In classrooms across the globe, students are inundated with information on a daily basis. The availability of digital devices means it’s easier than ever for them to gather knowledge on a range of subjects, and learn at a fast pace.
But it can also mean students are more distracted than they have been before.
It’s in this environment that MLC in Kew is working with staff and students to make learning more relevant and engaging.
MLC’s director of curriculum, Alma Tooke, says the school uses formative assessment, which involves teaching strategies that give educators real-time knowledge of students’ level of learning, and allows them to change lesson plans and classes accordingly.
The school has used and improved these tools for a decade.
“It’s not like the old days of the teacher being the sage on the stage, lecturing to the students,” Alma says.
“Teachers are now the mentor – they’re helping students to be more involved in their learning through collaboration [working together in groups], by encouraging them to ask questions rather than answering them, and through being critical thinkers – looking at the big ideas.”
MLC is continually refining ways to strengthen student engagement in their learning.
“Students really like that – to know what they’re doing and what they’re working towards during class time,” Alma says.
Teachers are also more aware of where their students are in terms of learning – and can quickly check whether they need to revise or review a lesson, or if they can move on to new material.
One of the techniques for MLC teachers is “exit cards” in middle or at the end of a lesson.
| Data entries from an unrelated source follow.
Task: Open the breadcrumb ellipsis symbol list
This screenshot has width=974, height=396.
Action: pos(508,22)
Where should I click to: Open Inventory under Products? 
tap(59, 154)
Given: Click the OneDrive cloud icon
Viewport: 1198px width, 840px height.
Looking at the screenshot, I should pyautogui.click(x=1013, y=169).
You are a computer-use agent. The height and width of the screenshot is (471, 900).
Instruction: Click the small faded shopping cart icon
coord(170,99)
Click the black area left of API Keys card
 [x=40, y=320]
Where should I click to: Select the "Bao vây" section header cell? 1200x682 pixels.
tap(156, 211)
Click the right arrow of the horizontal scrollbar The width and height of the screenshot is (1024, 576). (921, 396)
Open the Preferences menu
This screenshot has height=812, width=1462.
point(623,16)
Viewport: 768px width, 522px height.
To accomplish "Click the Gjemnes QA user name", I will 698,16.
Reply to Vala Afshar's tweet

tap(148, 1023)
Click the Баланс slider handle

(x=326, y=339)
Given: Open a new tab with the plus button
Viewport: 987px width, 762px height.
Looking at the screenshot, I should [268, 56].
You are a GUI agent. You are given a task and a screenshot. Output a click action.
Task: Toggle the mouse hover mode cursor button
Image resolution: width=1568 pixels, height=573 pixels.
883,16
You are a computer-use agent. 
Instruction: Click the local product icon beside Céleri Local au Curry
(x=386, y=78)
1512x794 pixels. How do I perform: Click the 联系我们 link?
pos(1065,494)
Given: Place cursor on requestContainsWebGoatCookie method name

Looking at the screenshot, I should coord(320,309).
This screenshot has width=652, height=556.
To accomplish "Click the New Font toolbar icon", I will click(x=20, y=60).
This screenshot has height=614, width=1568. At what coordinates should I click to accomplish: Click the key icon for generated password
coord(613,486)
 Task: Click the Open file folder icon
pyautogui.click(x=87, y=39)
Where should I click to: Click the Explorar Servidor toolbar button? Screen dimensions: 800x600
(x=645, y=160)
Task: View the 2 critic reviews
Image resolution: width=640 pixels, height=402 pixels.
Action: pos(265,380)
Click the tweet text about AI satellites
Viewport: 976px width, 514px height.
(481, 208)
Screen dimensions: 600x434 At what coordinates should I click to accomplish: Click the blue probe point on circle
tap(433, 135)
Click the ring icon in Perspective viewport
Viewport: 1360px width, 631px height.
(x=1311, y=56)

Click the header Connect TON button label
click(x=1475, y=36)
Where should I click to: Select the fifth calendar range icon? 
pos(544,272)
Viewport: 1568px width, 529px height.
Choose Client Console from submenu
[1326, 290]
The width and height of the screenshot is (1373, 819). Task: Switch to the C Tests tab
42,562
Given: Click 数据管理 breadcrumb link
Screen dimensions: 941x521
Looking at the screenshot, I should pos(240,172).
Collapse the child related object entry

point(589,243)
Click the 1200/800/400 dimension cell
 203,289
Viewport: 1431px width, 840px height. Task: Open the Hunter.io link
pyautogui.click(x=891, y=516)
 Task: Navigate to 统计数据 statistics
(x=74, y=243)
The cards allow students to ask any questions they might have about what they’ve learned.
“Knowing where they are at, we can devise strategies … and adjust the way we deliver information to meet their needs, not [teachers’] needs,” Alma says.
Student assessment and feedback in real time is an important part of the formative assessment strategy. Alma says teachers are able to do this in several ways.
The College has recently introduced a cloud-based learning management system called CANVAS that enables teachers to give feedback through written assessment and an audio recording.
“Our head of drama provides just about all of her feedback in audio on the CANVAS page because she can film students performing and she then can look at it and review their performance,” Alma
says. “She can talk about what they’re doing
in real time.”
As part of peer-reviewing teaching, students are able to model future work skills, such as providing constructive feedback to peers, and share ideas with both classmates and their teachers.
“The one big thing I’ve learned is that these strategies do engage them more in their learning,” Alma says.
“It leads to more discussion and allows all students, no matter where they are at with their learning, to be involved.”